Businesses and public personalities are getting behind a new campaign focused on raising awareness about hidden disabilities.
Launched by the Minister for Health, Leo Varadkar, last week, the 'I See Beyond' campaign is spearheaded by Epilepsy Ireland and Headway, who conducted a recent study which identified a lack of awarenesss of hidden disabilities.
“Epilepsy is one of many conditions, such as diabetes and cystic fibrosis, which fall under the umbrella of 'hidden disabilities',” explained Katie Nolan from Drumlish, who has been living with epilepsy since childhood.
“People have old-fashioned ideas about them. What we want is for people not to judge so quickly and to find out more about these conditions because you don't always know of the struggles people have. We want people to stop and think instead of jumping to conclusions.
“People with hidden disabilities just want to have a normal life; I'm not just a disability, I'm a person,” she continued. “If people know there are others out there like them, it may give them a boost of confidence.”
Katie, who is 27 years-old, is originally from Brighton in the UK but moved to Drumlish with her family when she was 18.
“People have an idea of what the condition is; they think someone falls to the floor and their body shakes,” she told the Longford Leader when asked about her condition. However, the first warning signs of Katie's epilepsy were quite different.
“I was diagnosed when I was five or six. At first, I had what are called 'absent seizures', which were only a second or two in length. They can be mistaken as daydreaming, so not everyone would pick up on them, but eventually my parents brought me to a doctor who recognised them.

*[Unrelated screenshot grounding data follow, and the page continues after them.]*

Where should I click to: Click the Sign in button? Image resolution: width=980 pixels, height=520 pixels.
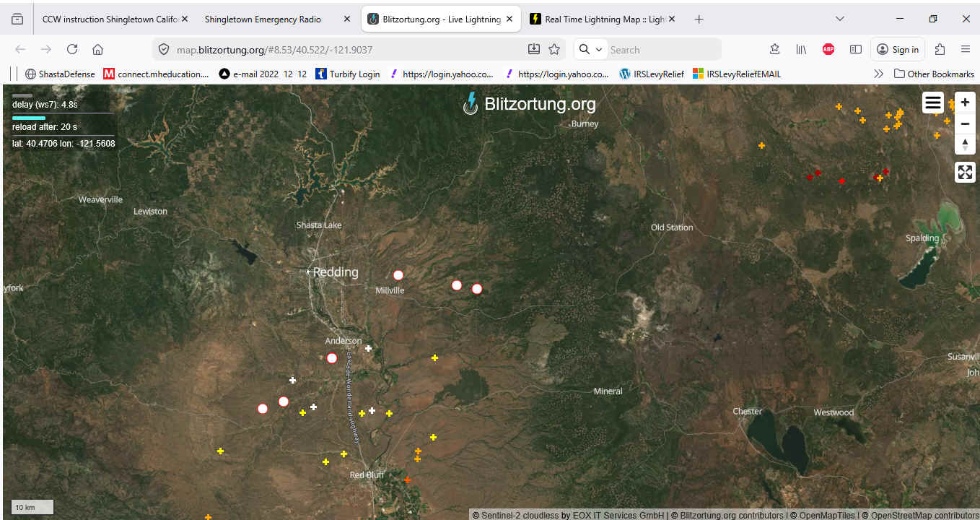(898, 49)
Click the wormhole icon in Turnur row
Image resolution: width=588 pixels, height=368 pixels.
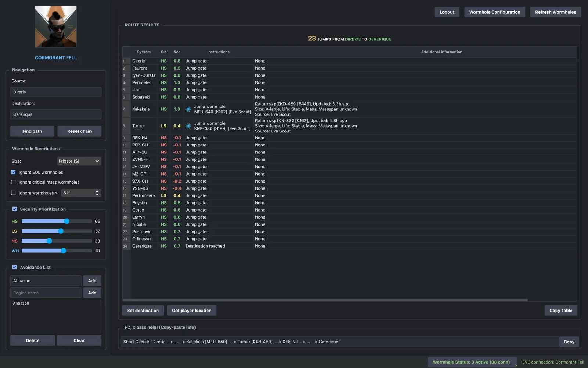point(188,126)
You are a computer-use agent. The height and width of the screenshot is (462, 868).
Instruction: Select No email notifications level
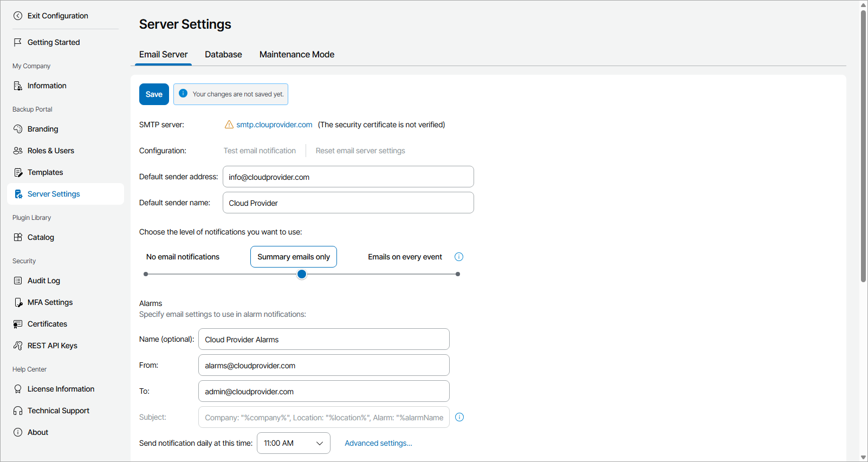point(183,257)
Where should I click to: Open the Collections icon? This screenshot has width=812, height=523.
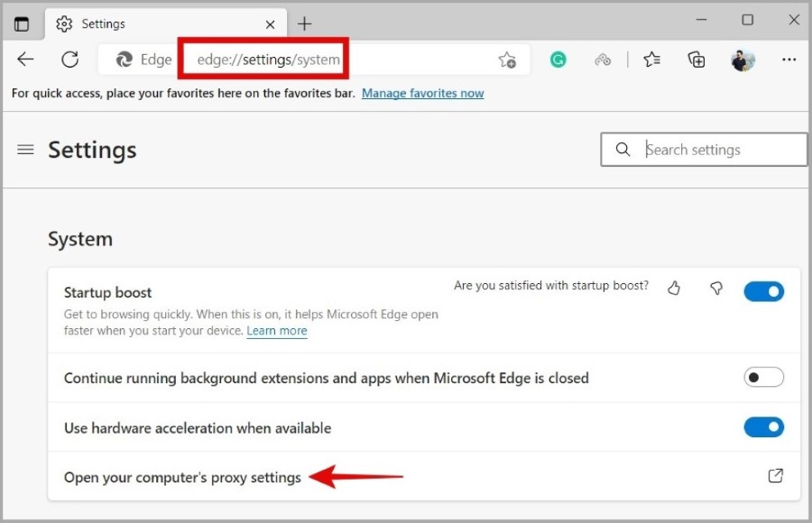pos(696,60)
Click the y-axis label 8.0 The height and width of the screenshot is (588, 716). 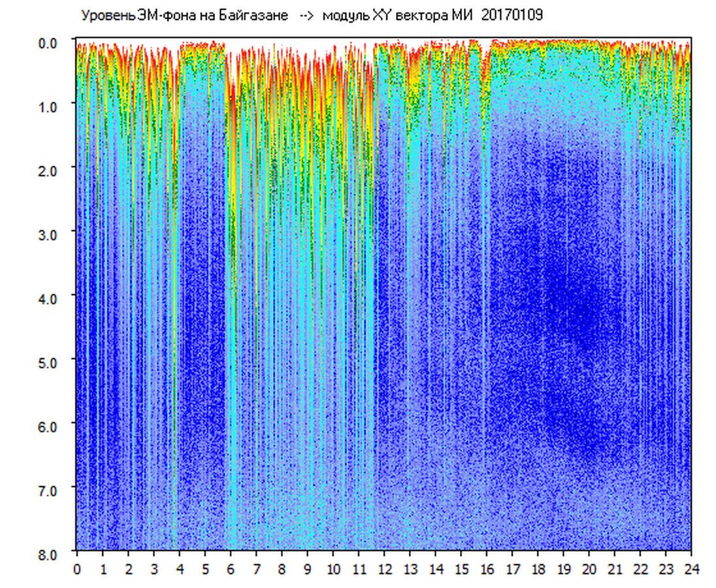point(50,553)
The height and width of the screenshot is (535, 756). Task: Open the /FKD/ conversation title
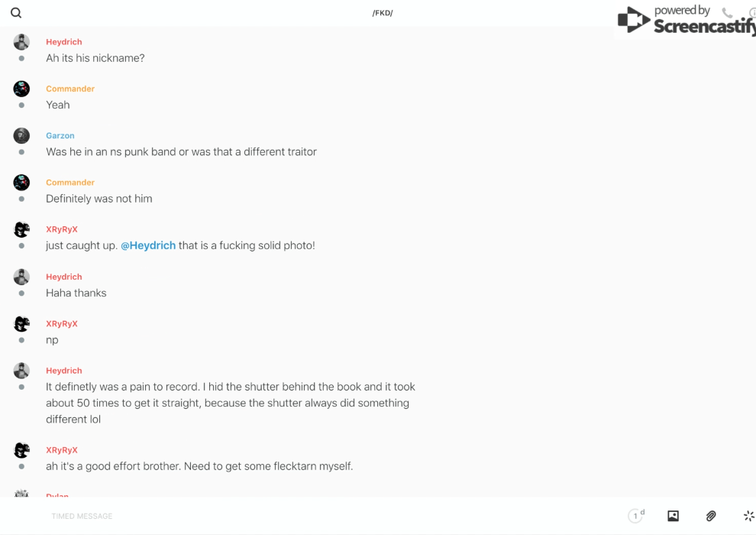point(383,13)
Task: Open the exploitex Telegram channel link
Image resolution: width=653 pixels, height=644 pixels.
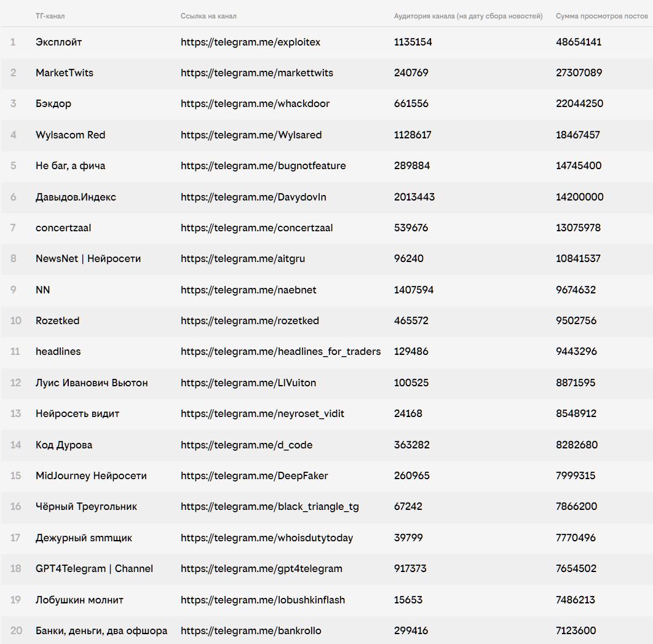Action: (x=250, y=42)

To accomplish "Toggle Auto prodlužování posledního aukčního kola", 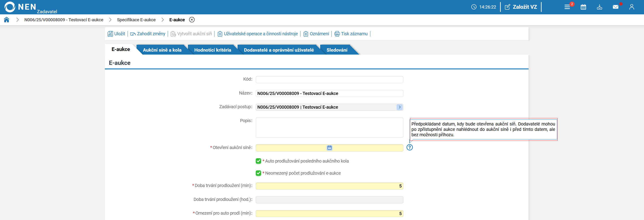I will 259,161.
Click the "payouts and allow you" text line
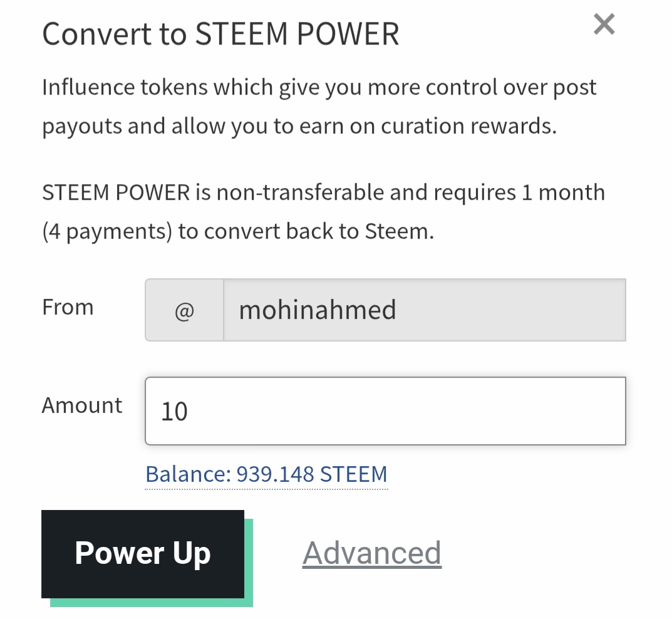672x619 pixels. 299,127
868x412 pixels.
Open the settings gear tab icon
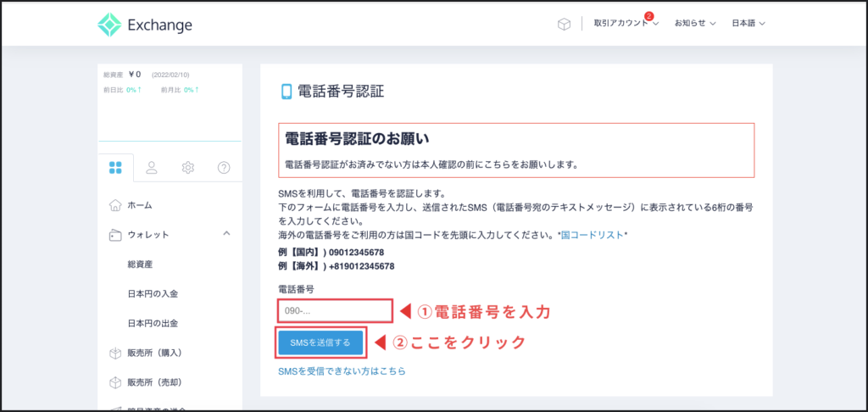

“These seizures went away after I was put on medication. After a year, I was taken off the medication and a week later I had my first 'tonic-clonic' seizure.
“I've been having these seizures ever since. The absent seizures have come back, too, and they can last up to a minute at a time.”
“Another type of seizure I get are myoclonic seizures. I'm conscious during these; my body will jerk for a few seconds and it looks like you're being shocked with a taser gun. It can happen up to 10 or 15 times during an episode. At first they were a warning sign ahead of a bigger seizure but now I get them separately, too. I take medicine to lessen the impact but once I reach the dosage limit and they don't stop, I just have to go through it.”
However, far from letting epilepsy take over her life, Katie has a positive outlook.
“I still go out with my friends. I don't drink much, although it's more a lack of sleep that would affect my seizures. I plan to go out on nights where I don't have to be up early the next day.”
“I'm spending my time doing courses and training in order to build up my CV. I love reading and I enjoy learning.
“I'm starting a florist course soon, which I'm really looking forward to.
“It's three months since my last tonic-clonic seizure and the others have reduced in frequency, which is giving me the confidence to do it.
“I also volunteer with Epilepsy Ireland and with the ISPCC, who I work with every week, covering lots of different areas.”